A researcher from Queen’s University Belfast has developed an innovative new algorithm that will help make artificial intelligence (AI) fairer and less biased when processing data.
Companies often use AI technologies to sift through huge amounts of data in situations such as an oversubscribed job vacancy or in policing when there is a large volume of CCTV data linked to a crime.
AI sorts through the data, grouping it to form a manageable number of clusters, which are groups of data with common characteristics. It is then much easier for an organization to analyze manually and either shortlist or reject the entire group.
However, while AI can save on time, the process is often biased in terms of race, gender, age, religion and country of origin.
Dr Deepak Padmanabhan from Queen’s has been leading an international project, working with experts at the Indian Institute of Technology Madras (Savitha Abraham and Sowmya Sundaram), to tackle the discrimination problem within clustering algorithms.
A researcher in the School of Electronics, Electrical Engineering and Computer Science and the Institute of Electronics, Communications and Information Technology at Queen’s, Dr Padmanabhan explains: “AI techniques for data processing, known as clustering algorithms, are often criticized as being biased in terms of ‘sensitive attributes’ such as race, gender, age, religion and country of origin. It is important that AI techniques are fair while aiding shortlisting decisions, to ensure that they are not discriminatory on such attributes.”
It has been reported that white-sounding names received 50 per cent more call-backs than those with black-sounding names. Studies also suggest that call-back rates tend to fall substantially for workers in their 40s and beyond. Another discriminatory trend is the ‘motherhood penalty’, where working mothers are disadvantaged in the job market while working fathers do better, in what is known as the ‘fatherhood bonus’.
Dr Padmanabhan says: “When a company is faced with a process that involves lots of data, it is impossible to manually sift through this. Clustering is a common process to use in processes such as recruitment where there are thousands of applications submitted. While this may cut back on time in terms of sifting through large numbers of applications, there is a big catch. It is often observed that this clustering process exacerbates workplace discrimination by producing clusters that are highly skewed.”
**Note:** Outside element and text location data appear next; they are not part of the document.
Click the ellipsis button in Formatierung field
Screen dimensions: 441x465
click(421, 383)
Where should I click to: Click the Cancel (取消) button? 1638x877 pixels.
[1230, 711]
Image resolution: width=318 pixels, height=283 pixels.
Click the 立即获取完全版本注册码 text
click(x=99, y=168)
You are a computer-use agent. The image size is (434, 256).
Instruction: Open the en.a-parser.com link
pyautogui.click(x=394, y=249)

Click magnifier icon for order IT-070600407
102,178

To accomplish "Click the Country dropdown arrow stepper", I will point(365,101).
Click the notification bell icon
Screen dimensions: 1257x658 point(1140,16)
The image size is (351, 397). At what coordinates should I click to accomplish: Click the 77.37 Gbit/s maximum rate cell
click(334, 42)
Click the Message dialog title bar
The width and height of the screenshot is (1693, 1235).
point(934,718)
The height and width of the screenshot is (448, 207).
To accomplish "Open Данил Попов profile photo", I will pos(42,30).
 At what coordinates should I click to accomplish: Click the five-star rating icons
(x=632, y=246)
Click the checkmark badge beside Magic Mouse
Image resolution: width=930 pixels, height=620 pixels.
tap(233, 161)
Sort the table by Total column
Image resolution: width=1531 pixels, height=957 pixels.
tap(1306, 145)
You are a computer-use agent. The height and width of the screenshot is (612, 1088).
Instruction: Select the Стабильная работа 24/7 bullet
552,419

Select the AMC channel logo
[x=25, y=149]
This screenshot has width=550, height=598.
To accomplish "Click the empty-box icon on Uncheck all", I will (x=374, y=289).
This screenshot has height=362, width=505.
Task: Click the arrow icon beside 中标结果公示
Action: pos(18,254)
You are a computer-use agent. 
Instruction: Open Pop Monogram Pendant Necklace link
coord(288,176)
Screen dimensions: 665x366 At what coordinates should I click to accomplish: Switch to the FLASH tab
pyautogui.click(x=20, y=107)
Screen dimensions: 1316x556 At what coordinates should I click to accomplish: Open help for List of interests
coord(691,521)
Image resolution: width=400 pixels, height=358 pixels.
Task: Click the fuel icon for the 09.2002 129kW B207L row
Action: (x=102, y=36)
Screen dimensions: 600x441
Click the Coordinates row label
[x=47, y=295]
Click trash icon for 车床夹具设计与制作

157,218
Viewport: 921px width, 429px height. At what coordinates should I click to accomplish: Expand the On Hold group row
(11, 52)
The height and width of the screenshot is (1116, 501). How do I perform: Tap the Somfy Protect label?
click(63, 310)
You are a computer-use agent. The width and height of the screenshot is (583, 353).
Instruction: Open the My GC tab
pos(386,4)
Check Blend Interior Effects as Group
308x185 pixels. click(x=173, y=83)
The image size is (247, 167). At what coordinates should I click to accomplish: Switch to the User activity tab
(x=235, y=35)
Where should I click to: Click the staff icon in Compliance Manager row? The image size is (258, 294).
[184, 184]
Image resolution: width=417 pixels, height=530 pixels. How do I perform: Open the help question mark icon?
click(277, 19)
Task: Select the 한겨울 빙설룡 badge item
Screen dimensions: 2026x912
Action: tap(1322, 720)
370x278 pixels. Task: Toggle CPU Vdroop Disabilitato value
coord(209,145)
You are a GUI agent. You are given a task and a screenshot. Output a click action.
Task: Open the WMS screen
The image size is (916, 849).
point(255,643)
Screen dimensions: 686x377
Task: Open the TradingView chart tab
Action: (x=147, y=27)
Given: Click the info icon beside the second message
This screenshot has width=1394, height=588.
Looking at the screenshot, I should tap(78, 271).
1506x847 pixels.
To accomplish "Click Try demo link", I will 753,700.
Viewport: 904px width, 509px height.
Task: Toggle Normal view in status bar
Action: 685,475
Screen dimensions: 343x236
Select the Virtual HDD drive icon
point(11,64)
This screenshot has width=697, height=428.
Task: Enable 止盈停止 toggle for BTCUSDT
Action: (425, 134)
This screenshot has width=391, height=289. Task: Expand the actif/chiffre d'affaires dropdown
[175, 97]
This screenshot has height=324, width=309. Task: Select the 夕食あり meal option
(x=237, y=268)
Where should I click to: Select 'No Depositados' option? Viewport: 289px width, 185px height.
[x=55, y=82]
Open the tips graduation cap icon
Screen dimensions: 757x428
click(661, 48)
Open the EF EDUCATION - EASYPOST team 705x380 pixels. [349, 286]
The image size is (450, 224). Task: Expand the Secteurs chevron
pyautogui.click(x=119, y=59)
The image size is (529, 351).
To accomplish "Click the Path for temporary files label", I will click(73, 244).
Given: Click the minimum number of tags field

Over the last few years ‘fair clustering’ techniques have been developed and these prevent bias in a single chosen attribute, such as gender. However, Dr Padmanabhan has now created a method that, for the first time, can achieve fairness in many attributes.
Dr Padmanabhan comments: “Our fair clustering algorithm, called FairKM, can be invoked with any number of specified sensitive attributes, leading to a much fairer process.
In a way, FairKM takes a significant step towards algorithms assuming the role of ensuring fairness in shortlisting, especially in terms of human resources. With a fairer process in place, the selection committees can focus on other core job-related criteria.
“FairKM can be applied across a number of data scenarios where AI is being used to aid decision making, such as pro-active policing for crime prevention and detection of suspicious activities. This, we believe, marks a significant step forward towards building fair machine learning algorithms that can deal with the demands of our modern democratic society.”
Savitha Abraham, researcher at the Indian Institute of Technology Madras, commented: “Fairness in AI techniques is of significance in developing countries such as India. These countries experience drastic social and economic disparities and these are reflected in the data.
Employing AI techniques directly on raw data results in biased insights, which influence public policy and this could amplify existing disparities. The uptake of fairer AI methods is critical, especially in the public sector, when it comes to such scenarios.”
The research, which was conducted at Queen’s University’s Computer Science building, will be presented in Copenhagen in April 2020 at the EDBT 2020 conference, which is renowned for data science research.